*Tasks for this exercise*:
[a] Write out the commentary on Venezuelan media between "Carlos Herrera: Well, who" and "for Latin Americans.", inclusive, swapping "Telesur" for "TeleSUR".
[b] Finish out the next part of the commentary on Venezuelan media, starting after its last sentence.

*Text section*:
▼
Carlos Herrera: Well, who is funding you then? Chavez?

VHeadline commentarist Carlos Herrera writes: The Law of Social Responsibility in Radio & Television (Ley RESORTE, in Spanish) is on the statute books in Venezuela; Mexico is considering a new Federal Broadcast Law at the same time; Telesur (South American cable news channel) is about to be born with the objective of providing news and opinion by Latin Americans, for Latin Americans.

News and events broadcast on Telesur will not pass through CNN in Atlanta, or the BBC in London, to be sanitized and twisted to suit the values and interests of the developed world and its nascent imperial intentions, then to be rebroadcast to Latin America.

All these developments in mass communication will inevitably weaken the media domination of the United States empire and its opinion builders, so it will be up to the right-wing press in Venezuela to keep US values and opinions in the public eye, with the hope of continuing to influence public opinion against the Chavez government ... as has been the case since 1999.

The problem is that the circulation of the traditionally recognized opinion forming dailies in Venezuela has fallen from its high of around 230,000 copies a day for El Nacional in 2001, to around 70,000-80,000 copies a day (excluding Sunday, when the circulation is substantially higher).

All this points to the “media war” becoming more entrenched in the internet, due to its growing influence on public opinion and as an information source, as expertly described in the article “Mass Media: the great paradox” by Venezuelan Ambassador in London, Alfredo Toro Hardy, published in VHeadline on December 9.

  • In the case of Venezuelan opposition web sites, there are a few to choose from and all are characterized by a “hate-Venezuela” syndrome, even though in the odd case, there is a positive mission statement posted.

The common factor is a completely irrational hatred for President Chavez ... as it was always the unifying factor of the Venezuelan opposition.

The problem with this attitude is that most of the Venezuelan public do not swallow this line any more, as the extreme twisted coverage had gotten so out of hand, that it has effectively become a media boomerang, defeating the stated aim of ousting Chavez.

You cannot expect to win enough votes without proposing something better in terms of a “national plan.”
▲
*Dataset records*:
▼
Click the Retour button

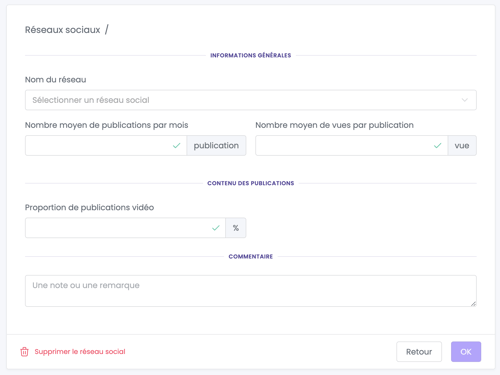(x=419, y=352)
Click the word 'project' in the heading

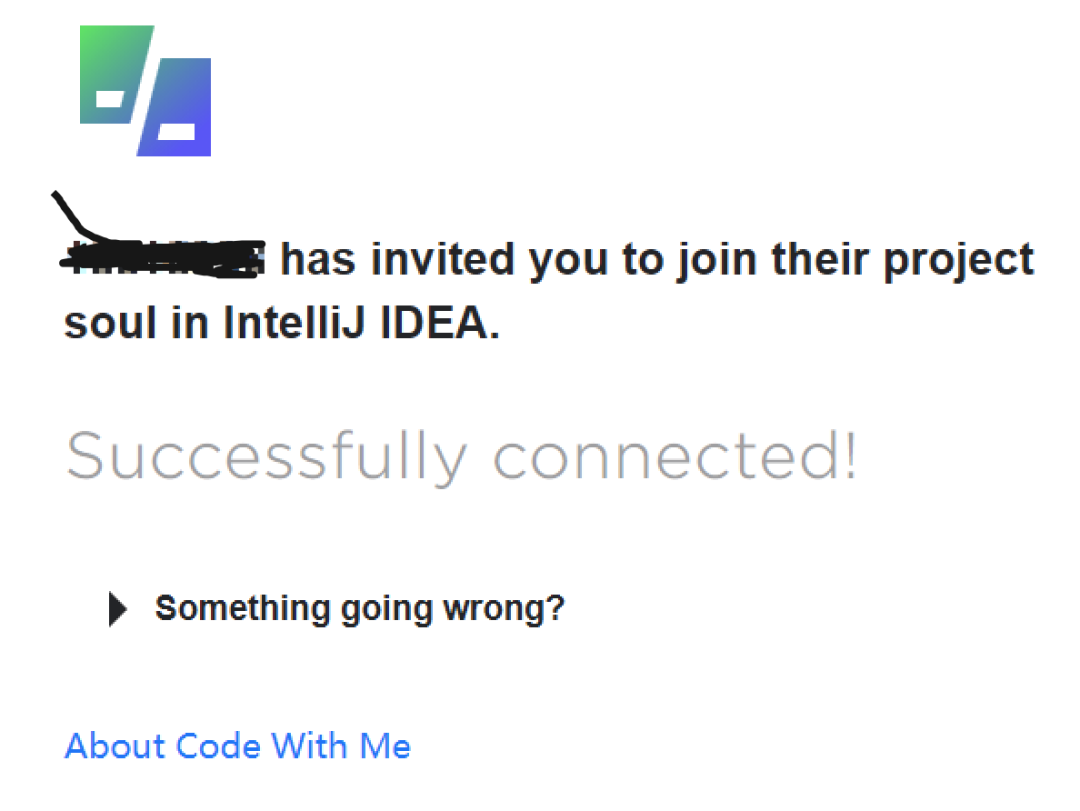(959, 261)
▲
▼
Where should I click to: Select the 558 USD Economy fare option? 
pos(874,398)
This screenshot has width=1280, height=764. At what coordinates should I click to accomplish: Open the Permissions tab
▲
*Per-task outputs*:
[a]
Carlos Herrera: Well, who is funding you then? Chavez?

VHeadline commentarist Carlos Herrera writes: The Law of Social Responsibility in Radio & Television (Ley RESORTE, in Spanish) is on the statute books in Venezuela; Mexico is considering a new Federal Broadcast Law at the same time; TeleSUR (South American cable news channel) is about to be born with the objective of providing news and opinion by Latin Americans, for Latin Americans.

[b]
Some factions of the splintered Venezuelan opposition has learned this lesson at great political cost ... but the opposition web sites cannot see the wood for the trees, and keep blundering along, lashing out in every direction with absolutely zero success or effect on public opinion, except amongst their own hard line supporters.

We, at VHeadline, receive substantially more than our fair share of hate mail and threats from the social misfits who run opposition web sites, especially when we hit a raw nerve and expose them for what they are worth!

  • In most instances it's just prejudiced bile and half truths, missing out salient facts and stating their own opinions as if they were based on real events.

Always predicting cataclysmic consequences which so far have yet to occur.

At the same time, a closer look at these sites in some detail will demonstrate beyond any shadow of a doubt, that they are being financed by the same people who engineered the coup d’etat in April 2002, the oil industry sabotage in December 2002­February 2003 and the street blocking “guarimbas” in February 2004.

One lighter example is a hate website run by Alexandra Beech ... in the mission statement, she says: We are Venezuelans who believe that the only solution to the present crisis is constructive and innovative strategies.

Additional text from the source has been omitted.